WHAT THE EXERCISE ASKS: Print everything from the line containing "Screen dimensions: 790x746" down to the end of the items, word for word, and leave the pictures out.
— Start DATA FOR THIS EXERCISE —
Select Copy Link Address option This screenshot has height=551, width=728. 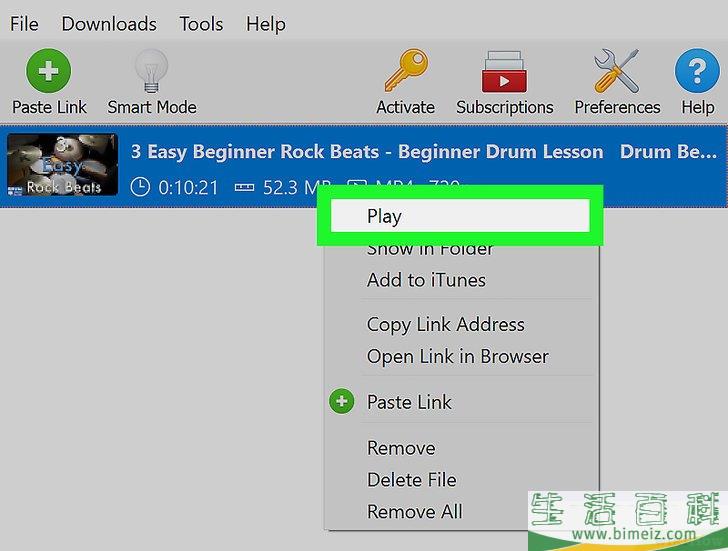(445, 324)
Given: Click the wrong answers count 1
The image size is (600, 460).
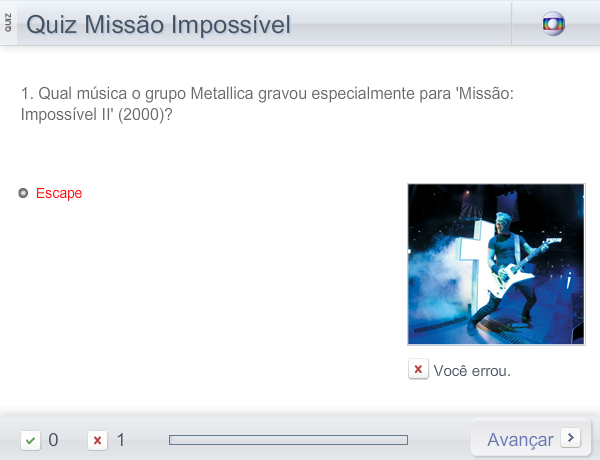Looking at the screenshot, I should point(121,440).
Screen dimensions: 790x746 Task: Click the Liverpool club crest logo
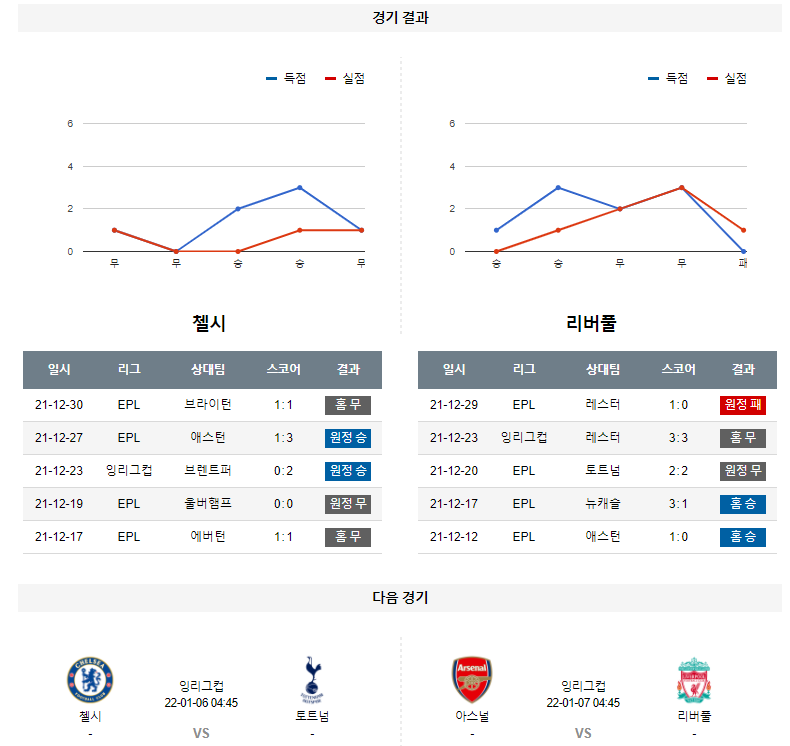coord(694,680)
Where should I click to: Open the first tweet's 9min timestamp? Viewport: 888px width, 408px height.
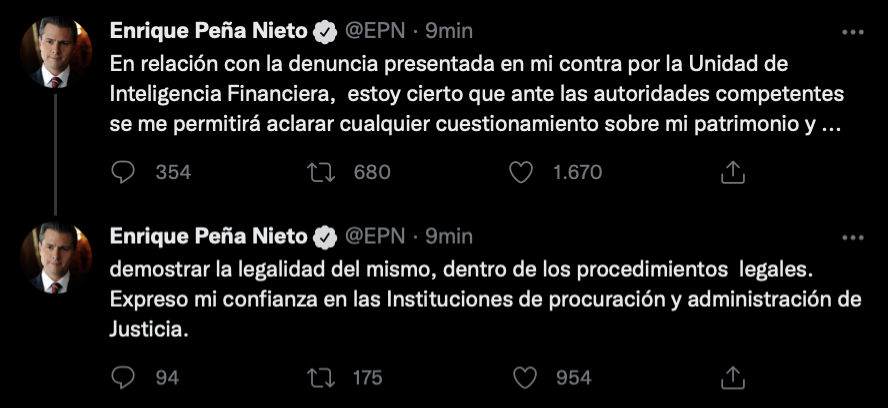pyautogui.click(x=449, y=31)
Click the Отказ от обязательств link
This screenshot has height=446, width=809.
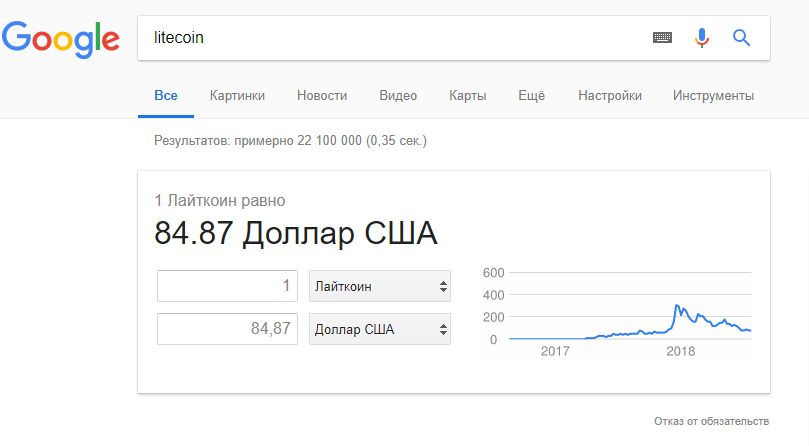711,419
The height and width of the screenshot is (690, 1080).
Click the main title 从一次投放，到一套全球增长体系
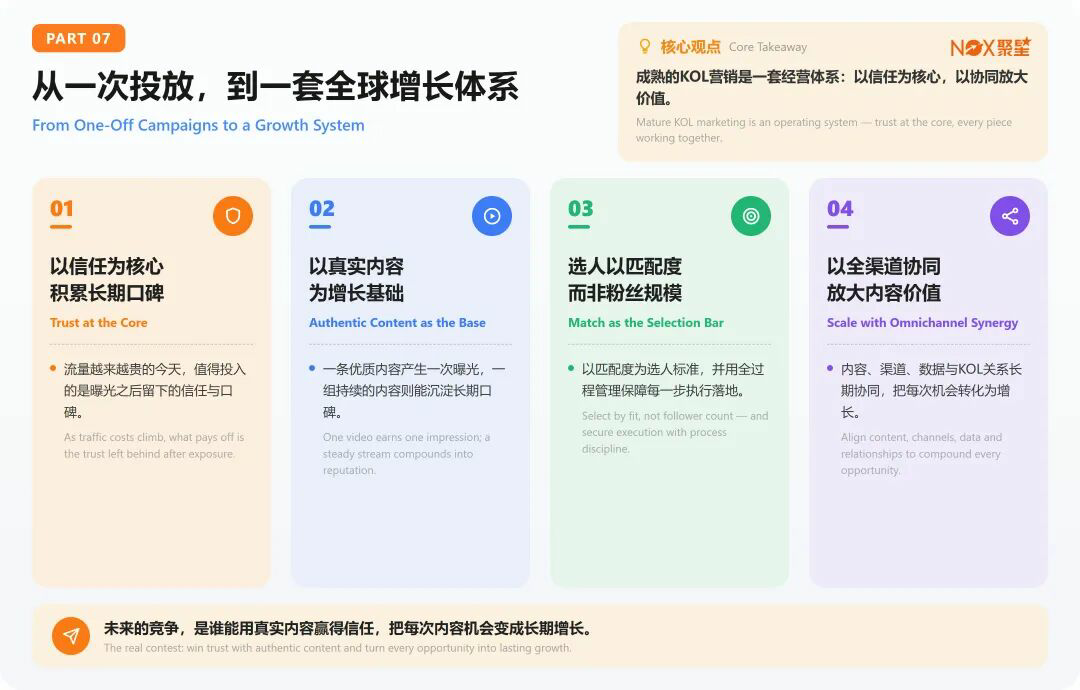tap(276, 87)
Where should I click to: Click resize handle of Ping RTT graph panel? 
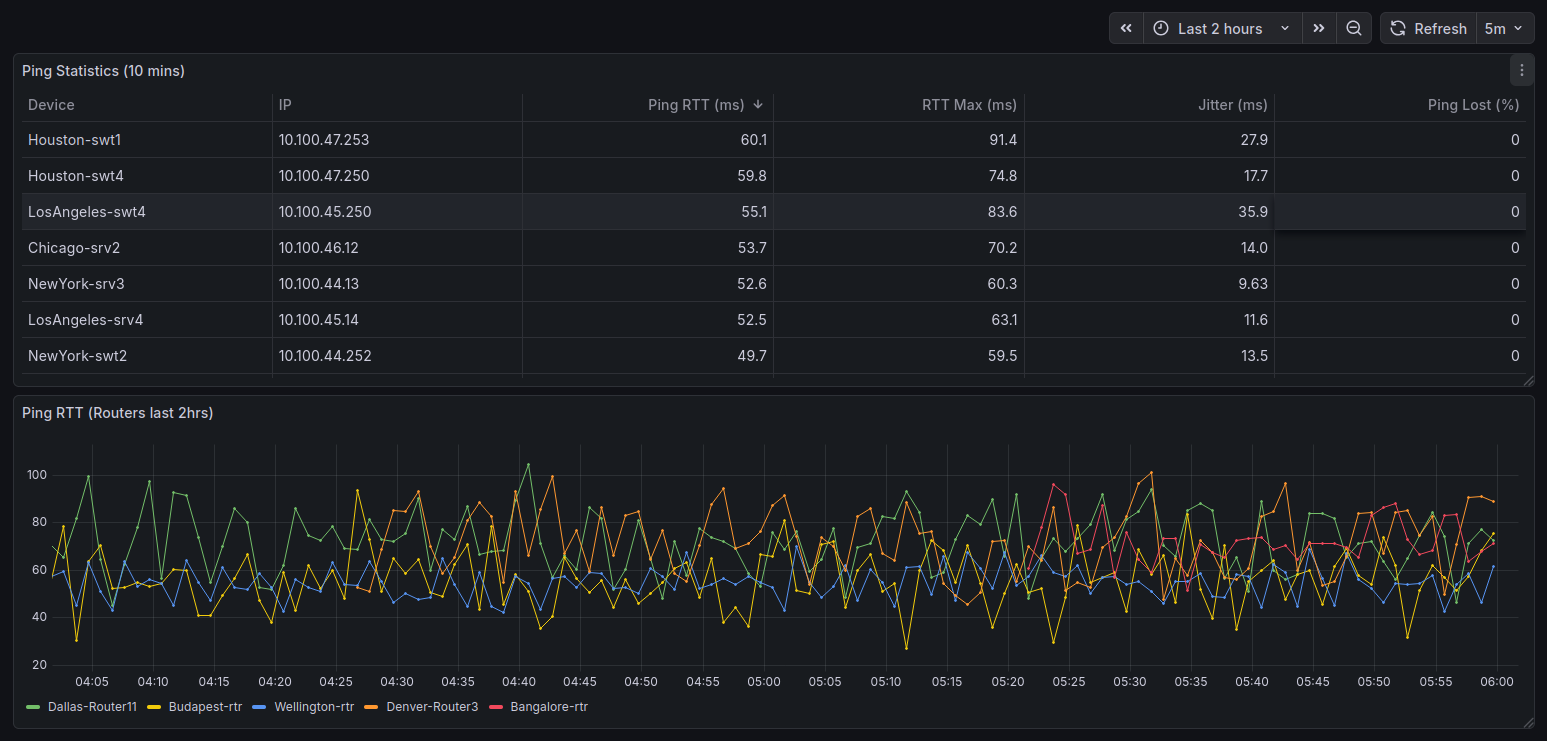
— End DATA FOR THIS EXERCISE —
EXPECTED OUTPUT:
Screen dimensions: 790x746 Task: Click the Liverpool club crest logo
coord(694,680)
Where should I click to: Open the first tweet's 9min timestamp? Viewport: 888px width, 408px height.
pyautogui.click(x=449, y=31)
Click the Отказ от обязательств link
This screenshot has height=446, width=809.
711,419
The height and width of the screenshot is (690, 1080).
Click the main title 从一次投放，到一套全球增长体系
tap(276, 87)
Where should I click to: Click resize handle of Ping RTT graph panel? 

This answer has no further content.